By Peter Ramsey

7 Apr 21

Playing Among Us Company Logo
Among Us6 min read

Playing Among Us

Playing Among Us Featured Image

Among Us set a new record for the highest number of monthly players for a mobile game: approximately 500 million, in November 2020.

For comparison, GTA V has sold 140 million copies since 2013, and at its peak, Pokemon Go had 147 million monthly players.

So, clearly Among Us is not only a much-loved game, but arguably the most successful mobile game ever created.

But, how could the user experience of Among Us be improved? What tricks have the developers missed?

And what lessons about building great UX can we take from Among Us? What can we transfer into other industries?


  • ✏️

    Utilising predictive actions

  • 👀

    The value of spatial context

  • 🚧

    Clarifying what’s intentionally inactive

  • 📋

    Why Among Us needs a clipboard

4 key takeaways

1. Predictive actions

It’s incredibly frustrating when you select an online lobby to join, but by the time you’ve clicked on it, it’s already full.

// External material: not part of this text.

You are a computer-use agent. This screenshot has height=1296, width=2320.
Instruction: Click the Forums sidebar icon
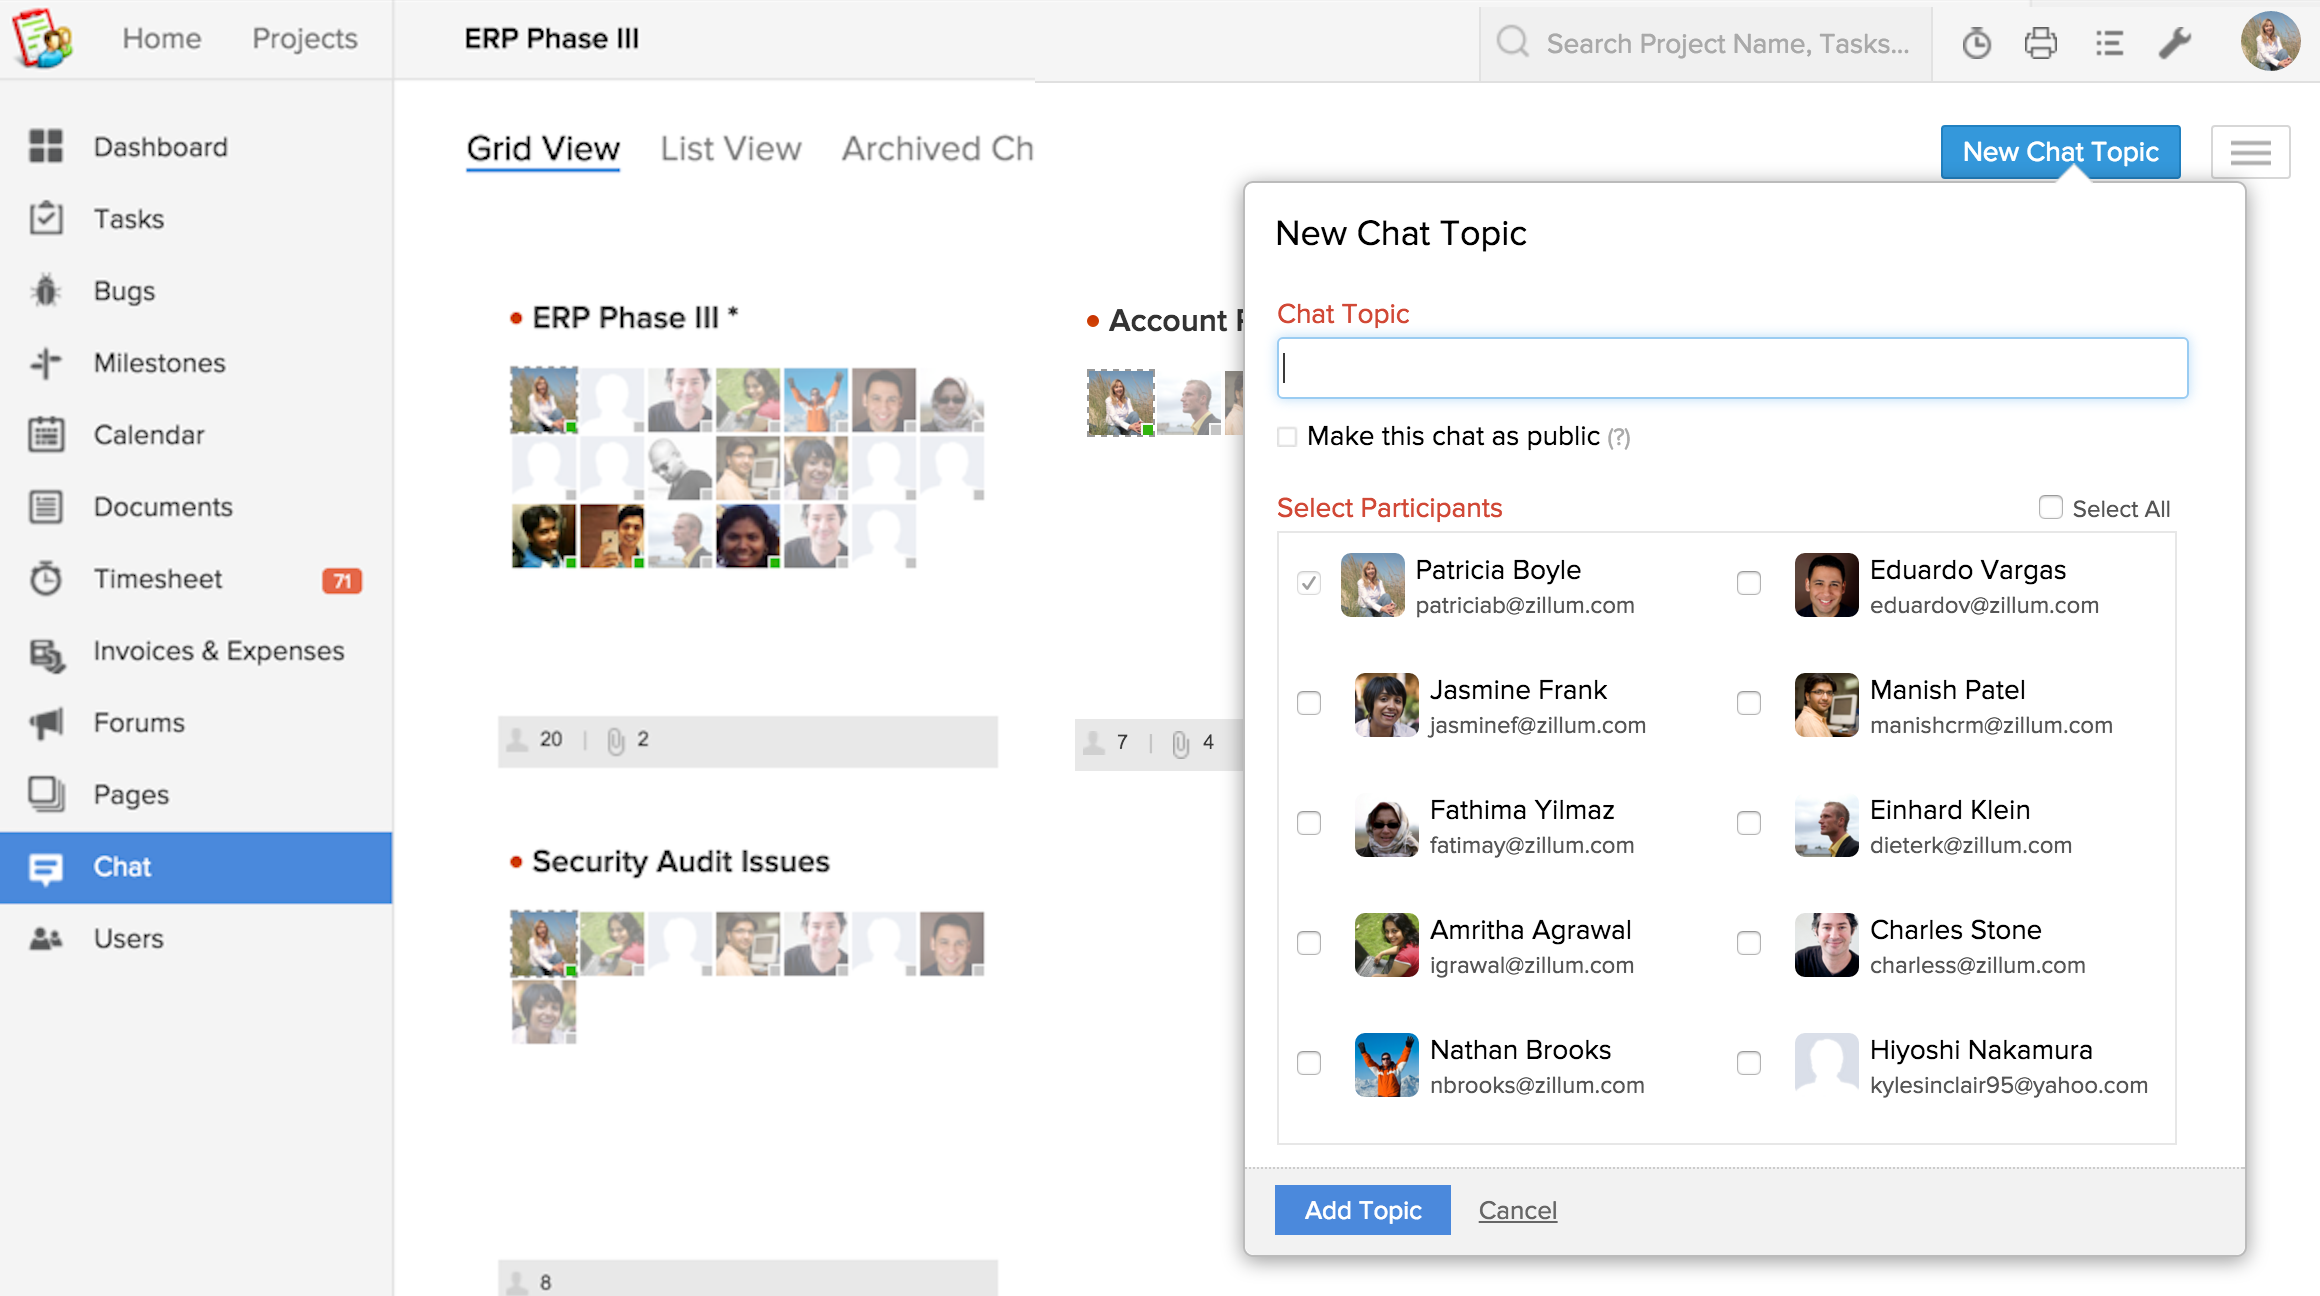(45, 722)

And whilst developers can’t really stop that happening, they can make the experience of what happens in these instances better.

Given a set of circumstances—like trying to join a lobby that is already full—you can predict the user’s next desired action: they’d try to join another.

I call this a predictive action: reducing friction by understanding what a user is likely to do next.

In this instance, Among Us kicks you back to the home screen, just to show you a modal saying that the game has already started.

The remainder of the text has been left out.